Perched Villages of the Luberon

Submitted by mag on Wed, 07/10/2019
After Saintes Maries, we landed in Lacoste more by accident than design. We wanted to escape the heat by getting up in the mountains and didn’t have a lot of time to research options. I remembered the name Lacoste because Maggie LaCoste (who publishes the great website ) mentioned it so the name was stuck in my mind. Then I found a pleasant looking airbnb cottage with a great pool, so that cinched the deal.

The cottage turned out to be lovely, richly furnished and very private (we only saw the owner once and had the place and lovely pool all to ourselves) with a big BUT… zero connectivity… no internet, not even phone service so we couldn’t use our hotspot… nothing at all even though the description claimed full internet access. This really put a cramp in our photo organizing, blogging and most important planning ahead for future routing and stays during the business holiday time in France. We tried connecting from various restaurants but this didn’t work well either so this had some long-term impacts. If we’d been able to connect we’d have known what we didn’t learn until much later – the Tour de France was coming exactly down the route we planned to take north after our visit with friends on Cote d’Azur. Our route was Macon, Chalon-Sur-Saone, Belfort and Mulhouse on our way to Colmar during the exact time of the Tour… road closings and lack of accommodations were going to dictate Plan B. Luckily we are pretty agile for old guys and in the end came up with an even better route.

We knew Lacoste was a perched village so cycling would be challenging, but we were pleased to discover there is also a little-known railtrail that extends all the way from Apt to Coustellet with a trailhead at Pont Julien not far from Lacoste.
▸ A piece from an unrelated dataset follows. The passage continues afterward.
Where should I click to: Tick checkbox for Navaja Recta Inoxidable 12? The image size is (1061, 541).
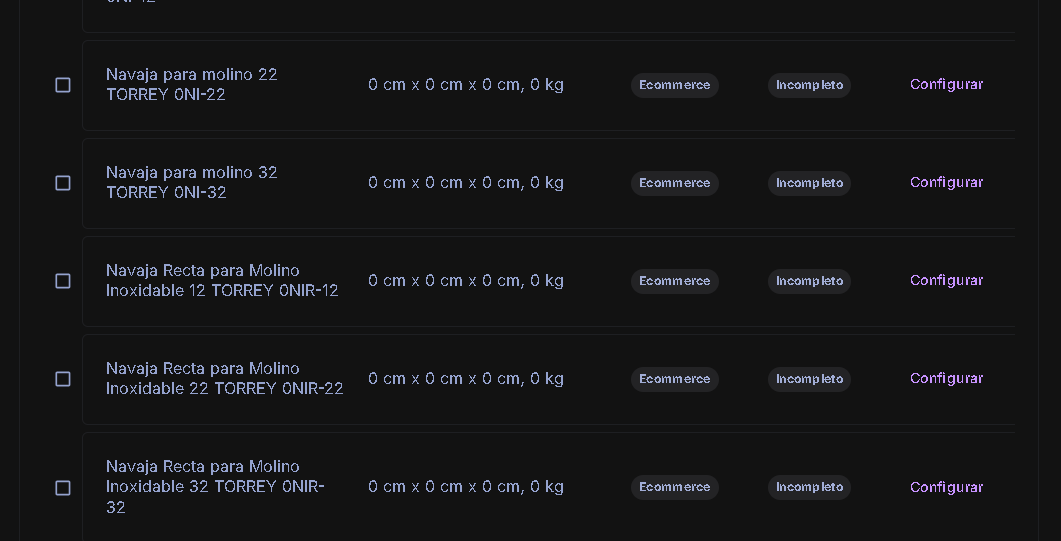pos(63,281)
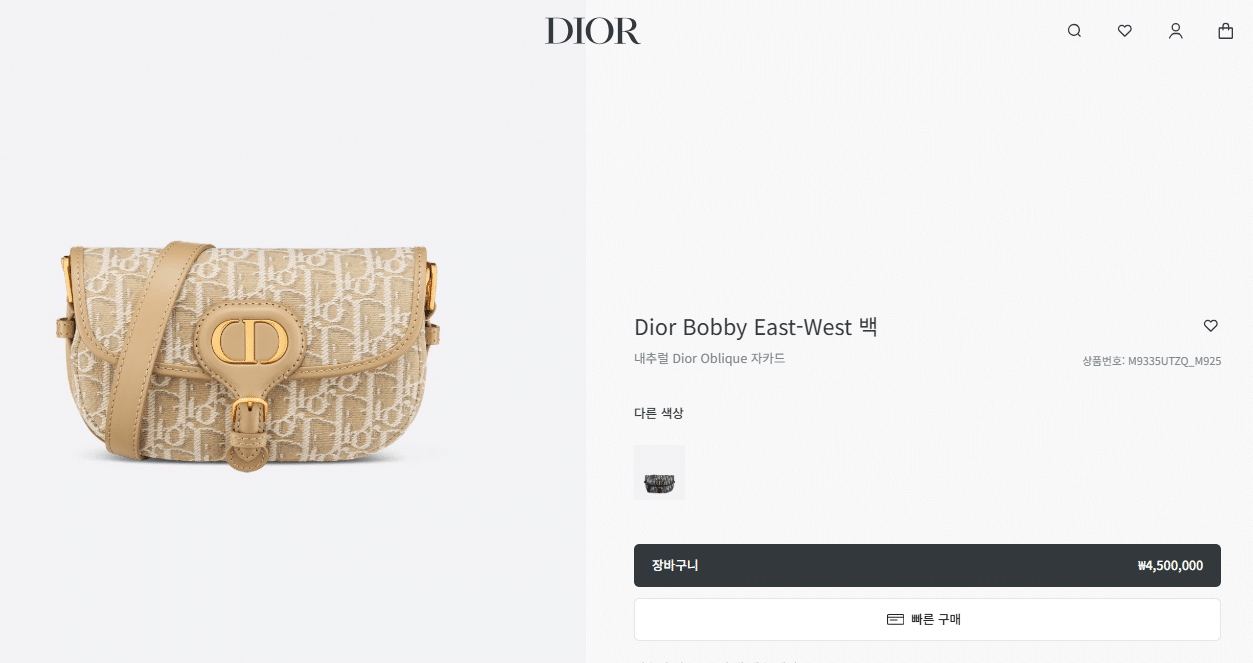Click the 빠른 구매 quick buy button

click(927, 620)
So we had a great variety of steep climbs and pleasant rides and a wonderful chance to explore the perched villages of the Luberon.

There is really only one restaurant in Lacoste – dramatically situated clinging to a cliff with a striking view to other perched villages like Bonnieau. The old town is only accessable on foot due to the narrow, rough and extremely steep alleys with frequent long passages of narrow stone steps. We noticed there were an unusual percentage of young,affluent, English-speaking people (many of Asian descent) in the village. While strolling around the steep cobblestone alleys we met a professor who explained why. “The Savannah College of Art and Design (SCAD) is a private, nonprofit, accredited university with locations in Savannah, Georgia; Atlanta, Georgia; Hong Kong; and Lacoste, France.” SCAD has pretty much taken over the tiny village with facilities tucked into every corner of the ancient buildings, some dating to the 9th century. It’s an experience reserved for the privileged few “offering immersion in the history and culture of Provence. Lacoste is a beautifully preserved medieval village, known by artists for its extraordinary light and exquisite pastoral setting.”

We cycled to both Apt and Coustellet – two towns of about the same size that could not have been more different – Apt dating from Roman times with a vibrant authentic local market, while Coustellet is a modern shopping center offering all kinds of supermarket shopping including even a huge new Aldis! In Apt I left Jim in at a restaurant while I hit the market, and there he met a charming couple, Riki and John from Devon. We hope to keep in touch with them.

Three days in Lacoste, then on to Claviers!